Le Gouvernement émet également un avis défavorable.
Monsieur Hyest, j’entends bien que l’individualisation de la peine est un principe constitutionnel, mais celui-ci n’est pas inscrit de façon explicite dans le code pénal, même si c’est ce que sous-tend l’article 132-24 du code pénal. J’irai même plus loin : en défendant la motion tendant à opposer la question préalable, M. Bas nous expliquait que les peines planchers ne sont pas des peines automatiques puisque les juridictions peuvent y déroger. Certes, mais que dit la loi ? Elle dit qu’il peut être dérogé à l’incarcération si celles-ci peuvent apporter des garanties exceptionnelles.
Voilà pour le principe, qui est essentiel, car il éclaire, il guide, il fixe le cadre. Reste que nous ne pouvons nous en contenter, car il s’agit de traiter de situations individuelles. Prenons l’exemple d’un sans domicile fixe qui aurait commis plusieurs infractions sans grande gravité au regard du code pénal, sans nécessairement qu’il y ait une victime – la plupart du temps, d’ailleurs, il n’y en a pas –, et qui encourrait une peine plancher : quelles garanties exceptionnelles le magistrat peut-il présenter devant la juridiction pour déroger à la peine minimale ? Aucune ! Précisément parce que cette personne est en rupture sociale.

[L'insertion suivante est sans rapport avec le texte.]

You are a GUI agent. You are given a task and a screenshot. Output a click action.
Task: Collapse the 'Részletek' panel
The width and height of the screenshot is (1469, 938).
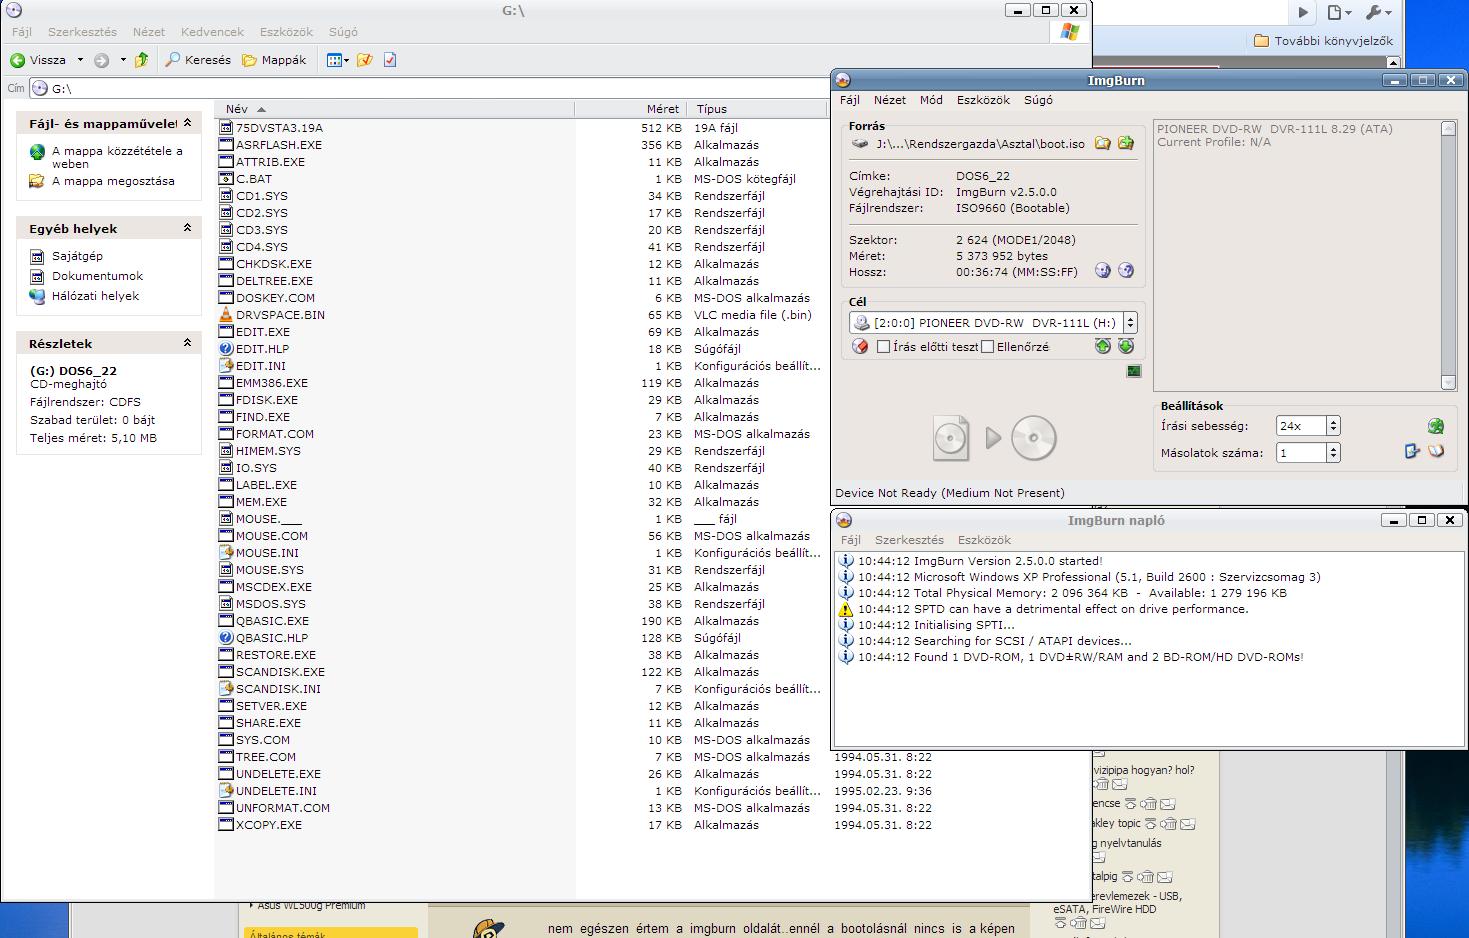[187, 343]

La contrainte pénale vise à faire en sorte que l’accompagnement et l’ajustement des mesures contribuent à la réinsertion. Nous, nous voulons que le principe de l’individualisation de la peine soit énoncé explicitement dans le code pénal, ce que vous refusez. Vous ne pouvez pas vous contenter de dire que les peines planchers, par exemple, n’étaient pas automatiques : elles étaient incontestablement une entrave à l’individualisation de la peine. Dans les situations où les personnes avaient le plus besoin d’être suivies pour réussir leur réinsertion, les magistrats ne pouvant présenter des garanties exceptionnelles, ils se trouvaient contraints de prononcer cette peine automatique. C’est bien ce qui explique que, pour ces petits délits, les cas dans lesquels des peines minimales ont été prononcées sont passés de 14 % à 44 %.